# Homework Help: Is a 120 Watt or 60 Watt bulb brighter?

1. Dec 5, 2003

### sk8rlindz

I had to do some homeowrk problems and i was hoping someone could just double check my answers... much appreciated.

When you connect a 120 watt bulb and a 60 watt bulb in a parallel circcuit across a standard 120 volt outlet, which is brighter?
the 120 watt bulb is brighter- right? because the current flowing through the circuit connects to both bulbs, and both get the 120 volts but the 120 watt bulb can actually use that amount of power.

If you connect the same bulbs in a series circuit, which bulb is brighter? and why?

The 60 watt bulb is brighter. The current is now divided among the two bulbs and the 60 watt bulb can utilize the entire 60 volts it gets ,while the 120 watt bulb can only light half of it's potential. or does it have to do with the 60 watt bulb being the path of least resistance?

2. Dec 5, 2003

### chroot

Staff Emeritus
First, determine the resistance of each bulb. Remember, power is voltage * current.

$$\begin{gather*} V = I \cdot R\\ P = IV = V^2 / R = I^2 R\\ 120\ W = (120\ V)^2 / R \Rightarrow R_{120\ W} = 120\ \Omega\\ 60\ W = (120\ V)^2 / R \Rightarrow R_{60\ W} = 240\ \Omega \end{gather*}$$

The 120W bulb has a resistance of 120 ohms. The 60W bulb has a resistance of 240 ohms.
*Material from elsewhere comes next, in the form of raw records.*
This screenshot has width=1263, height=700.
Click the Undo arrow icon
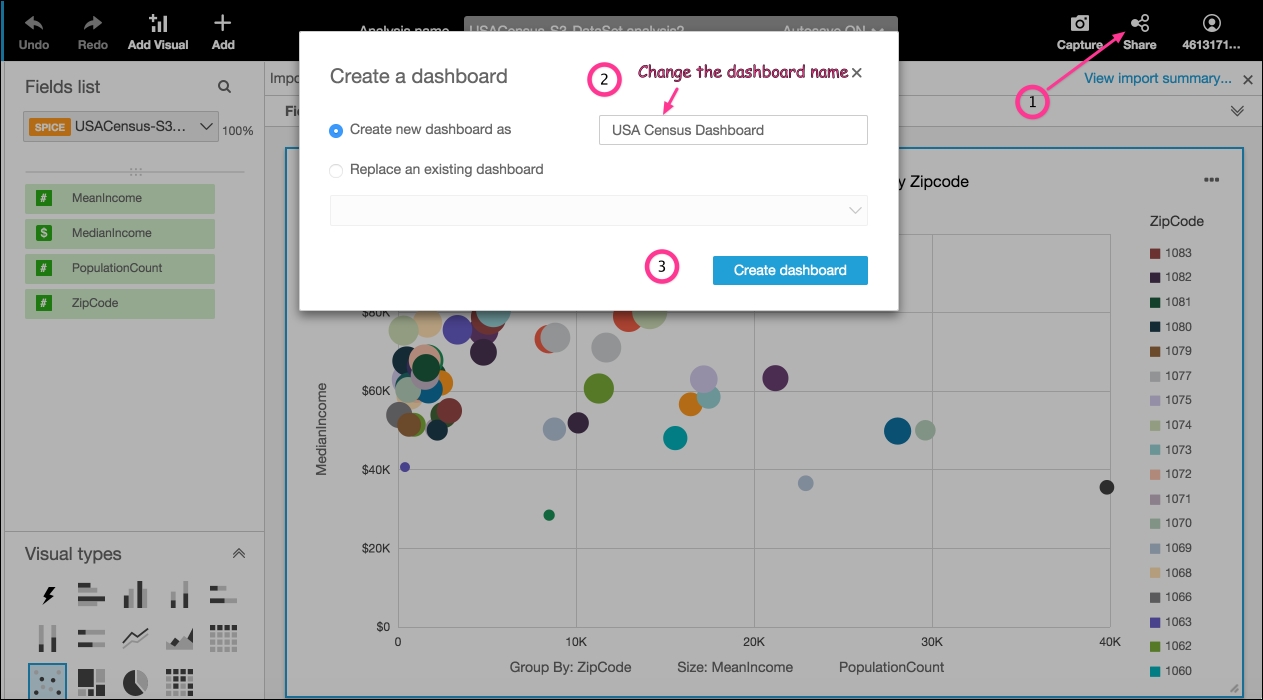34,24
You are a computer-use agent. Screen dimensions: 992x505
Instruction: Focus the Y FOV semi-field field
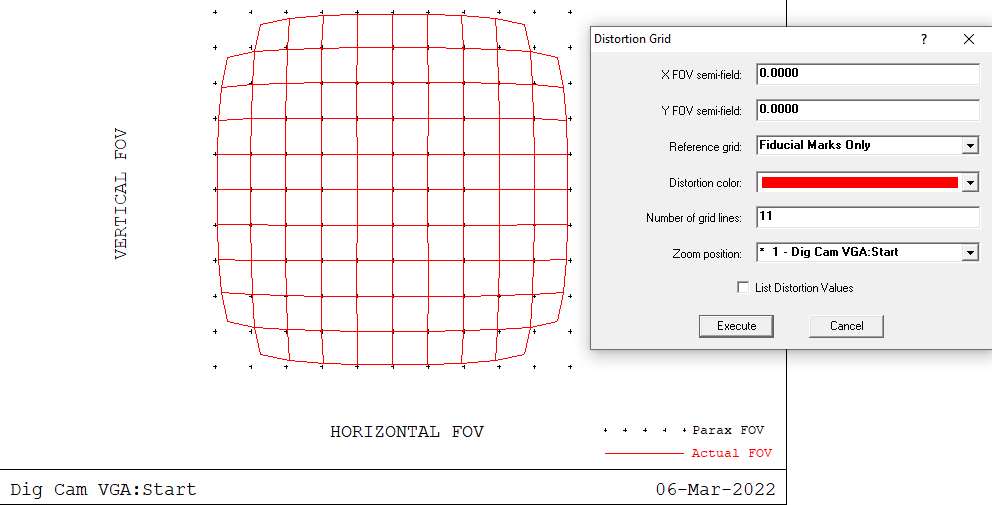pyautogui.click(x=867, y=110)
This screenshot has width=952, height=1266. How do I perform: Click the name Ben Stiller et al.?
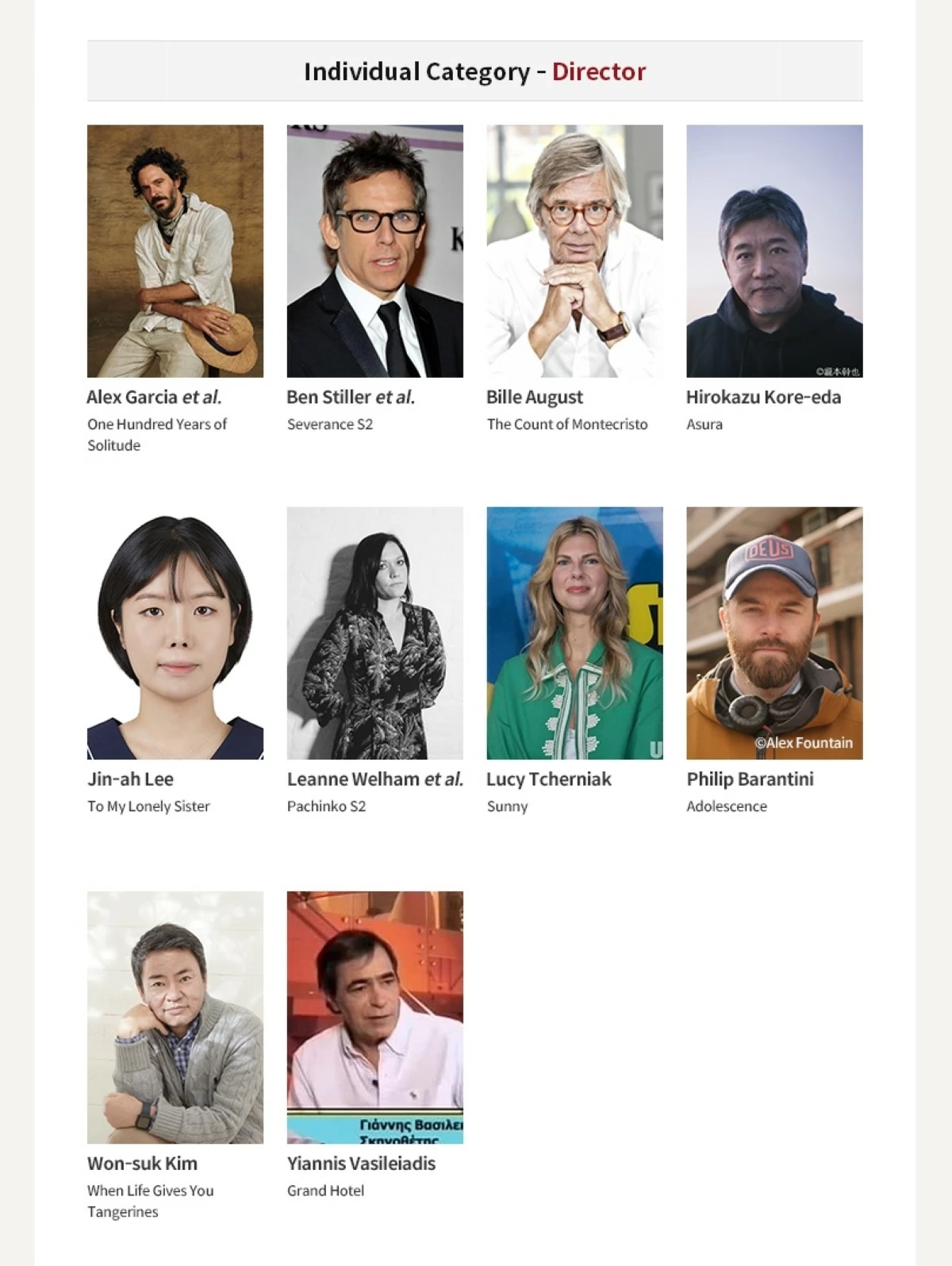(351, 397)

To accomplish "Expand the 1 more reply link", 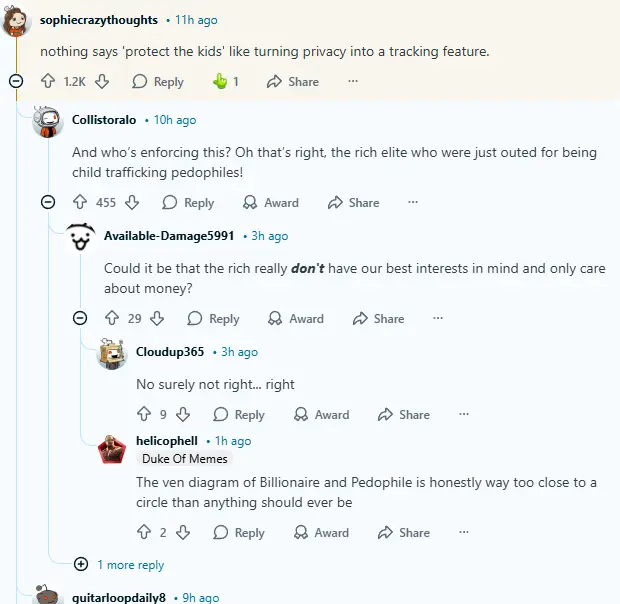I will pos(130,564).
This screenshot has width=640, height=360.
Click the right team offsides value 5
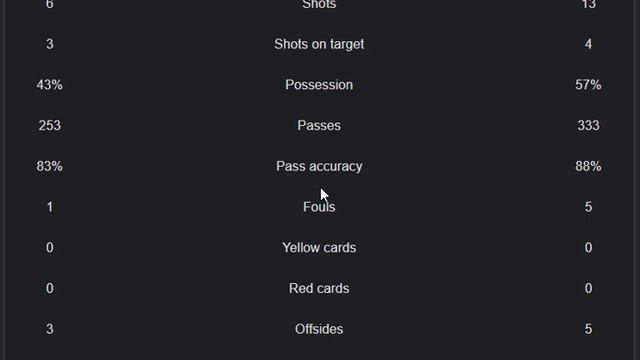point(588,329)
So how do a 120 ohm and 240 ohm resistance act in parallel? Each one experiences the same voltage (120 V), so the power dissipated, $P = V^2/R$, is 120W for the 120 ohm bulb, and 60W for the 240 ohm bulb.

How about in series? The resistances in series add together, for a total of 360 ohms. 120 volts applied to 360 ohms is 1/3 A current.

How much power is dissipated by each bulb? $P = I^2 R$, or 10.8 W for the 120 ohm bulb and 21.6 W for the 240 ohm bulb.

Your suspicion is current -- the 120 ohm bulb is dimmer than the 240 ohm bumb when wired in series.

- Warren

Last edited: Dec 5, 2003
3. Dec 5, 2003

### Staff: Mentor

Re: Electricity

Study chroot's answer for a full explanation. I just want to comment on some of your statements.

For bulbs connected in parallel across a voltage supply, the same voltage connects to each bulb, not current. Each bulb has its own independent current (which you can calculate as chroot explains). Since each bulb gets the full voltage (120V) they can each operate at their full power. Of course, a 120W bulb (when operating at its full 120 Watts) is brighter than a 60W bulb.
For bulbs in series, the same (but smaller!) current flows through each. The voltage is divided (but not equally!) between the bulbs. Since the same current flows through each, the one with the most resistance will have the biggest share of the voltage and power.

4. Dec 6, 2003

### ShawnD

Re: Re: Electricity

Yep, that's right. P = I^2R. Since both have the same current, the variable is resistance.